Aussi bizarre que cela puisse paraître, il est donc possible de fidéliser un tel client puisqu'il est venu vous revoir afin de vous exprimer sa façon de penser.


Les causes de mécontentement peuvent être multiples. Attention, la réaction du client n'est pas toujours justifiée. Citons en vrac (liste non limitative) :
- le client était déjà en colère au sujet d'une autre personne avant de voir le véto
- un engagement n'a pas été tenu, tel un horaire de rendez-vous non respecté (que ce soit 10 minutes ou 1 heure)
- un véto a affirmé quelque chose et son associé le contraire.
- le piercing du véto n'est pas au gout du client
- le client pense qu'en râlant il obtiendra une remise qu'il estime lui être due
- son honnêteté a été mise en doute
- la maladie de son animal n'a pas été traitée telle qu'il le désirait


Certaines contrariétés peuvent être évitées
- on devait commander un sac d'aliment, mais une semaine après il n'est toujours pas livré
- le client vient (gentiment) signaler un dysfonctionnement et il a eu l'impression que son intervention n'a pas été prise en compte.
- le véto emploie un langage technique incompréhensible et le client pense qu'on lui cache quelque chose
- le client vient réclamer une différence suite à une erreur de facturation et on lui fait comprendre qu'il est malhonnête
Si une bonne organisation professionnelle est une des solutions limitant les réclamations, il devient moins évident de contrôler des propos acides ou remettant en cause l'intégrité intellectuelle du client. Il faut impérativement éviter les joutes verbales qui ne peuvent que desservir le professionnel.

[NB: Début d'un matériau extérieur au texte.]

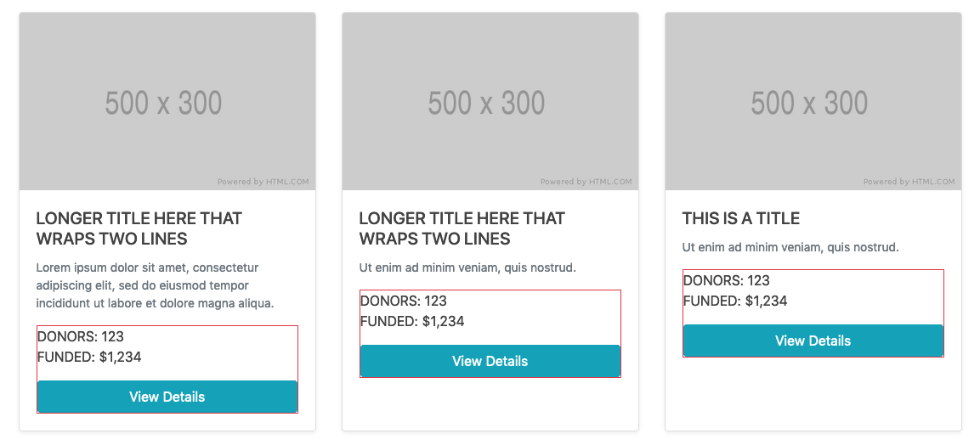Image resolution: width=980 pixels, height=445 pixels.
Task: Click the "THIS IS A TITLE" heading
Action: (x=741, y=218)
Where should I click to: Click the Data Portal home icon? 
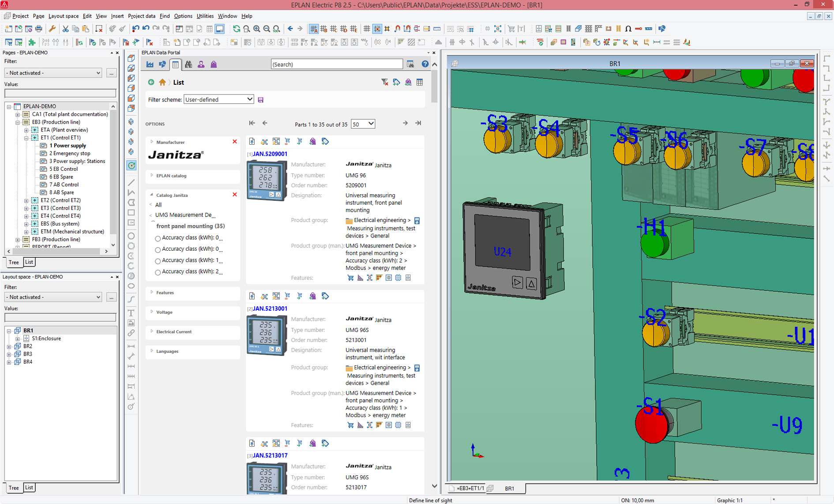point(162,82)
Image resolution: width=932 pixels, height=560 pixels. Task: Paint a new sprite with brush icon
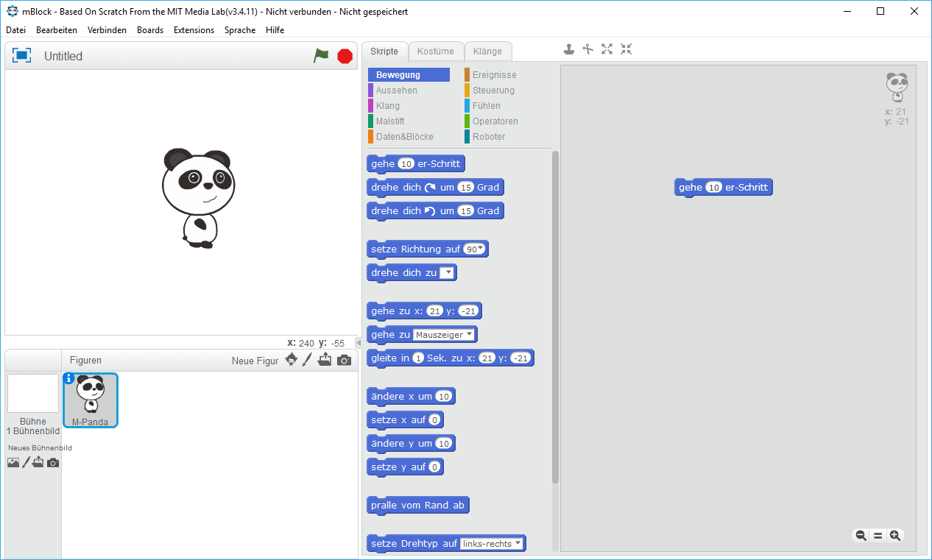pos(308,360)
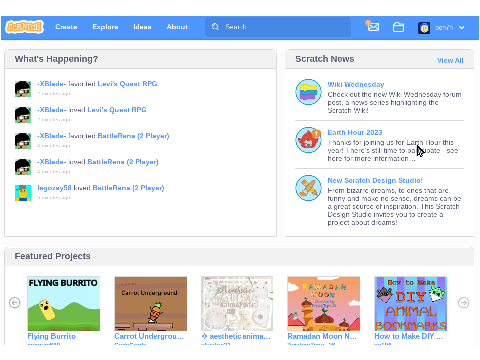
Task: Open the Messages envelope icon
Action: pyautogui.click(x=373, y=26)
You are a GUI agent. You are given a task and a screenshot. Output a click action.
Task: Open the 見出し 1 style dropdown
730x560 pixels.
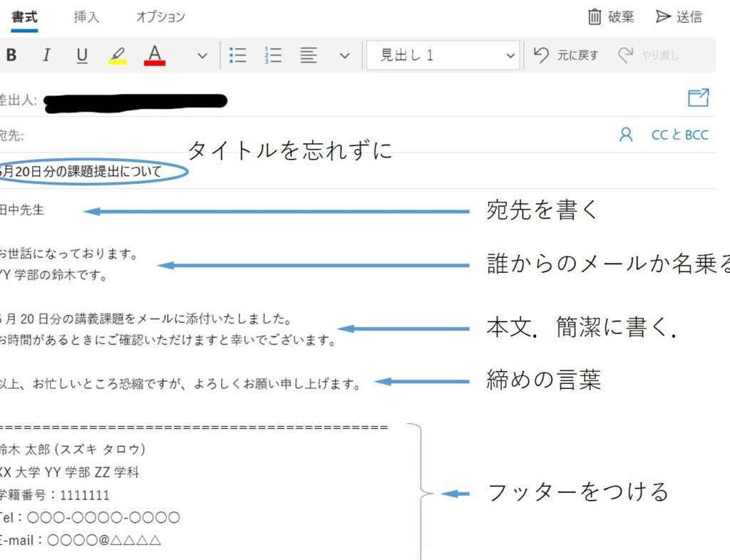(x=442, y=56)
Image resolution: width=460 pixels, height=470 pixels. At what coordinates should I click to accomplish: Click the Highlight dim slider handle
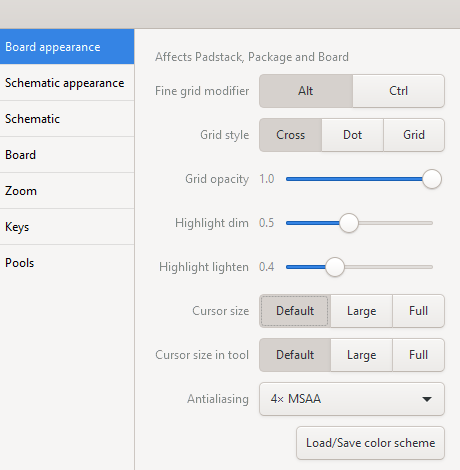pyautogui.click(x=349, y=223)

Si au XXIème siècle, les moeurs ont évolué (il n'est plus besoin de porter une perruque, tel Louis XIV, afin de paraître élégant), il n'en reste pas moins que la présentation est essentielle. N'oublions pas ce fameux adage « Il n'y pas deux fois la possibilité de faire une bonne première impression ».
La communication non verbale est essentielle et remplirait un livre entier à elle seule.
- expression du visage (pas de grimace, mais être attentif et concentré)
- attitude corporelle (ne pas être avachi sur une chaise, laisser de l'espace au client et ne pas le toucher, ne pas croiser les bras)
- mouvements (montrer une attitude volontaire : ne pas mettre trois heures pour chercher dans un dossier)
- ne pas fumer (de toute façon on ne fume pas dans une structure vétérinaire !), ne pas manger, ne pas mâchouiller un chewing-gum
- la voix ! Si le client mécontent ressent un embarras, de l'impatience ou de la condescendance, sa colère augmentera.

Certaines expressions ou tournures de langages sont à proscrire.
- on essaye de rester impersonnel (« vous vous êtes trompés » donnera « nous allons voir ensemble où est le problème »)
- utiliser le je au lieu du vous (« vous avez tort » donnera « je pense qu'il y a une méprise »)
- on évite les ordres (« vous devez » donnera « il serait préférable que vous... »)
- on assume ses responsabilités (rien de plus énervant lorsqu'on s'entend dire : « c'est pas moi car j'étais pas là hier et mon confrère qui a soigné votre chat est en vacances »)
Eviter de mettre sur la défensive avec certain mots : toujours et jamais devront être remplacés par souvent. Et c'est bien normal, les gens n'aiment pas avoir de problèmes ; il faut donc éviter de le leur rappeler par des questions telles : « Quel est votre problème ? »

Quelques exemples simples pour éviter d'éveiller un mécontentement

- J'aimerais avoir une réduction sur les vaccins
- (Vous devez nous amener plus de trois chien) je peux vous expliquer la réduction accordée aux client qui nous amènent plus de deux chien lors de la consultation vaccinale.

- Avez vous un aliment pour chat castré ?
- (Derrière vous, sur les étagères) oui, nous avons des sacs de 1,5 et 3 kg, derrière vous, avec goût poisson ou goût volaille.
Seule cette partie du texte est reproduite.